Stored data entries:
=== Begin Enclosure ===
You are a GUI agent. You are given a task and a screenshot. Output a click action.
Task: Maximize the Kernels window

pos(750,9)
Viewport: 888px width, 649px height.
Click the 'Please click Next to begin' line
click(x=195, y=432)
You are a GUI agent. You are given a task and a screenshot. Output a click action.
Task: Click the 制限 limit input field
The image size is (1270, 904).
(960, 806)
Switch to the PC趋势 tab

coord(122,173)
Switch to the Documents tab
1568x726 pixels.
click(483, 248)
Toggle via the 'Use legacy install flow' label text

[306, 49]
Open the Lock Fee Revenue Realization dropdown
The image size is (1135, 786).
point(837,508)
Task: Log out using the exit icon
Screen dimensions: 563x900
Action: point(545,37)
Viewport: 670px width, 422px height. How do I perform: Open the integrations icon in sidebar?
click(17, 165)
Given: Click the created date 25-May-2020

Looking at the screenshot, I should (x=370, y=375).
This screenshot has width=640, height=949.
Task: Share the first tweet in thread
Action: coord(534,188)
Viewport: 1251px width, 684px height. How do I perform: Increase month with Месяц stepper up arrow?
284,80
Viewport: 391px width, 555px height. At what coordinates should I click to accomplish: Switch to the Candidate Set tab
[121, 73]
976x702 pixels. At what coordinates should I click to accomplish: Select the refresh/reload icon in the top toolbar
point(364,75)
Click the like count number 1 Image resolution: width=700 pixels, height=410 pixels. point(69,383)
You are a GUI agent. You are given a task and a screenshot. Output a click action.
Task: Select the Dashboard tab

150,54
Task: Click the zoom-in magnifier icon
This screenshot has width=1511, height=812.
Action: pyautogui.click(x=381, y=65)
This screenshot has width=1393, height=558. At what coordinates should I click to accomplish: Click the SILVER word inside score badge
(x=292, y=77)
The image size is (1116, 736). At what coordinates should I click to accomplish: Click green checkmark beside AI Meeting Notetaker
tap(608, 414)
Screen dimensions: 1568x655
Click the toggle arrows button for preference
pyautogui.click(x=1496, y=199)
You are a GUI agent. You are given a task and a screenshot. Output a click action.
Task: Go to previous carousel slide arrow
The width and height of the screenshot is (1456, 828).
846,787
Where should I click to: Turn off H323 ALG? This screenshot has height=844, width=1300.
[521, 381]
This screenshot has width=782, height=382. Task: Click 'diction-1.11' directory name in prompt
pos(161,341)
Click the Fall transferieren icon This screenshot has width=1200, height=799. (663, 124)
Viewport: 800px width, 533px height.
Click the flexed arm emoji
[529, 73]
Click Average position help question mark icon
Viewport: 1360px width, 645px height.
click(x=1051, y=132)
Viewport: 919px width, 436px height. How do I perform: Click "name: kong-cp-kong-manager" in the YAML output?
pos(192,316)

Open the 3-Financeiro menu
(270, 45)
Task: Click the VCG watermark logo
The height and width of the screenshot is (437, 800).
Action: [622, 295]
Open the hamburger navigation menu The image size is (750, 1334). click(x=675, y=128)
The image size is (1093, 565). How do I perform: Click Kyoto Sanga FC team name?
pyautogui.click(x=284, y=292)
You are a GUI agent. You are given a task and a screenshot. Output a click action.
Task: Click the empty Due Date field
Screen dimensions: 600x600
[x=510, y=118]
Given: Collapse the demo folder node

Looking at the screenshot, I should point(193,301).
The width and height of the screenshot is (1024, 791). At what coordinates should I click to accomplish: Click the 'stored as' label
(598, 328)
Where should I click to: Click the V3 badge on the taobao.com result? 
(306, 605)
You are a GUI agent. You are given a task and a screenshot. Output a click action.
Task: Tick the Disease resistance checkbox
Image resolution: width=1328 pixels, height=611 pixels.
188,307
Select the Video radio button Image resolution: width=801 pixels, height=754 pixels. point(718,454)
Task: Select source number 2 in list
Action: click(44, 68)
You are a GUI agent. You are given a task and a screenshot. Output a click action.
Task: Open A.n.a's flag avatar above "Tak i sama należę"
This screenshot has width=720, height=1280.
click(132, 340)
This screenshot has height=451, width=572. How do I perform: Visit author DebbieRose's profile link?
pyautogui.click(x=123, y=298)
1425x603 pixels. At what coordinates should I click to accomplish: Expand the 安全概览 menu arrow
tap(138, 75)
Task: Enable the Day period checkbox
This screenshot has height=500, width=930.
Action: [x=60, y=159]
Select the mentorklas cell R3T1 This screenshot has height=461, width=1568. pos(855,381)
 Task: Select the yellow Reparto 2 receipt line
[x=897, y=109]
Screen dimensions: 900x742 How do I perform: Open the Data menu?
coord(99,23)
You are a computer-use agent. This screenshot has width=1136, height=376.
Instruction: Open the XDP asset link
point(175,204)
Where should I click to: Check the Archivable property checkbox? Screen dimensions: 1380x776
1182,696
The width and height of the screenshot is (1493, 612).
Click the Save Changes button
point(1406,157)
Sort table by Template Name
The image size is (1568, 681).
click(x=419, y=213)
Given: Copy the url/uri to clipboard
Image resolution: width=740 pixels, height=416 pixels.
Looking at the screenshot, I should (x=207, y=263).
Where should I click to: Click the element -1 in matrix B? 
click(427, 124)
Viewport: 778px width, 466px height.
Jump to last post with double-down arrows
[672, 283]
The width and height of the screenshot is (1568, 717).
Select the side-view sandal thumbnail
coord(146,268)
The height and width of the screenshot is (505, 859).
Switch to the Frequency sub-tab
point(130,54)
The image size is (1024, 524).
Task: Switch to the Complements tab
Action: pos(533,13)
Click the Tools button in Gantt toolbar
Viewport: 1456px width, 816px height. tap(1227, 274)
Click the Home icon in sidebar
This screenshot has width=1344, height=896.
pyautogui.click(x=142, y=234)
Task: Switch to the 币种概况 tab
=== End Enclosure ===
> Work instructions:
Could you transcribe every record above exactly as it appears?

> Answer section:
You are a GUI agent. You are given a task and a screenshot. Output a click action.
Task: Maximize the Kernels window

pos(750,9)
Viewport: 888px width, 649px height.
Click the 'Please click Next to begin' line
click(x=195, y=432)
You are a GUI agent. You are given a task and a screenshot. Output a click action.
Task: Click the 制限 limit input field
The image size is (1270, 904).
(960, 806)
Switch to the PC趋势 tab

coord(122,173)
Switch to the Documents tab
1568x726 pixels.
click(483, 248)
Toggle via the 'Use legacy install flow' label text

[306, 49]
Open the Lock Fee Revenue Realization dropdown
The image size is (1135, 786).
point(837,508)
Task: Log out using the exit icon
Screen dimensions: 563x900
Action: point(545,37)
Viewport: 670px width, 422px height. How do I perform: Open the integrations icon in sidebar?
click(17, 165)
Given: Click the created date 25-May-2020

Looking at the screenshot, I should (x=370, y=375).
This screenshot has width=640, height=949.
Task: Share the first tweet in thread
Action: coord(534,188)
Viewport: 1251px width, 684px height. How do I perform: Increase month with Месяц stepper up arrow?
284,80
Viewport: 391px width, 555px height. At what coordinates should I click to accomplish: Switch to the Candidate Set tab
[121, 73]
976x702 pixels. At what coordinates should I click to accomplish: Select the refresh/reload icon in the top toolbar
point(364,75)
Click the like count number 1 Image resolution: width=700 pixels, height=410 pixels. point(69,383)
You are a GUI agent. You are given a task and a screenshot. Output a click action.
Task: Select the Dashboard tab

150,54
Task: Click the zoom-in magnifier icon
This screenshot has width=1511, height=812.
Action: pyautogui.click(x=381, y=65)
This screenshot has width=1393, height=558. At what coordinates should I click to accomplish: Click the SILVER word inside score badge
(x=292, y=77)
The image size is (1116, 736). At what coordinates should I click to accomplish: Click green checkmark beside AI Meeting Notetaker
tap(608, 414)
Screen dimensions: 1568x655
Click the toggle arrows button for preference
pyautogui.click(x=1496, y=199)
You are a GUI agent. You are given a task and a screenshot. Output a click action.
Task: Go to previous carousel slide arrow
The width and height of the screenshot is (1456, 828).
846,787
Where should I click to: Turn off H323 ALG? This screenshot has height=844, width=1300.
[521, 381]
This screenshot has width=782, height=382. Task: Click 'diction-1.11' directory name in prompt
pos(161,341)
Click the Fall transferieren icon This screenshot has width=1200, height=799. (663, 124)
Viewport: 800px width, 533px height.
Click the flexed arm emoji
[529, 73]
Click Average position help question mark icon
Viewport: 1360px width, 645px height.
click(x=1051, y=132)
Viewport: 919px width, 436px height. How do I perform: Click "name: kong-cp-kong-manager" in the YAML output?
pos(192,316)

Open the 3-Financeiro menu
(270, 45)
Task: Click the VCG watermark logo
The height and width of the screenshot is (437, 800).
Action: [622, 295]
Open the hamburger navigation menu The image size is (750, 1334). click(x=675, y=128)
The image size is (1093, 565). How do I perform: Click Kyoto Sanga FC team name?
pyautogui.click(x=284, y=292)
You are a GUI agent. You are given a task and a screenshot. Output a click action.
Task: Click the empty Due Date field
Screen dimensions: 600x600
[x=510, y=118]
Given: Collapse the demo folder node

Looking at the screenshot, I should point(193,301).
The width and height of the screenshot is (1024, 791). At what coordinates should I click to accomplish: Click the 'stored as' label
(598, 328)
Where should I click to: Click the V3 badge on the taobao.com result? 
(306, 605)
You are a GUI agent. You are given a task and a screenshot. Output a click action.
Task: Tick the Disease resistance checkbox
Image resolution: width=1328 pixels, height=611 pixels.
188,307
Select the Video radio button Image resolution: width=801 pixels, height=754 pixels. point(718,454)
Task: Select source number 2 in list
Action: click(44, 68)
You are a GUI agent. You are given a task and a screenshot. Output a click action.
Task: Open A.n.a's flag avatar above "Tak i sama należę"
This screenshot has width=720, height=1280.
click(132, 340)
This screenshot has height=451, width=572. How do I perform: Visit author DebbieRose's profile link?
pyautogui.click(x=123, y=298)
1425x603 pixels. At what coordinates should I click to accomplish: Expand the 安全概览 menu arrow
tap(138, 75)
Task: Enable the Day period checkbox
This screenshot has height=500, width=930.
Action: [x=60, y=159]
Select the mentorklas cell R3T1 This screenshot has height=461, width=1568. pos(855,381)
 Task: Select the yellow Reparto 2 receipt line
[x=897, y=109]
Screen dimensions: 900x742 How do I perform: Open the Data menu?
coord(99,23)
You are a computer-use agent. This screenshot has width=1136, height=376.
Instruction: Open the XDP asset link
point(175,204)
Where should I click to: Check the Archivable property checkbox? Screen dimensions: 1380x776
1182,696
The width and height of the screenshot is (1493, 612).
Click the Save Changes button
point(1406,157)
Sort table by Template Name
The image size is (1568, 681).
click(x=419, y=213)
Given: Copy the url/uri to clipboard
Image resolution: width=740 pixels, height=416 pixels.
Looking at the screenshot, I should (x=207, y=263).
Where should I click to: Click the element -1 in matrix B? 
click(427, 124)
Viewport: 778px width, 466px height.
Jump to last post with double-down arrows
[672, 283]
The width and height of the screenshot is (1568, 717).
Select the side-view sandal thumbnail
coord(146,268)
The height and width of the screenshot is (505, 859).
Switch to the Frequency sub-tab
point(130,54)
The image size is (1024, 524).
Task: Switch to the Complements tab
Action: pos(533,13)
Click the Tools button in Gantt toolbar
Viewport: 1456px width, 816px height. tap(1227, 274)
Click the Home icon in sidebar
This screenshot has width=1344, height=896.
pyautogui.click(x=142, y=234)
Task: Switch to the 币种概况 tab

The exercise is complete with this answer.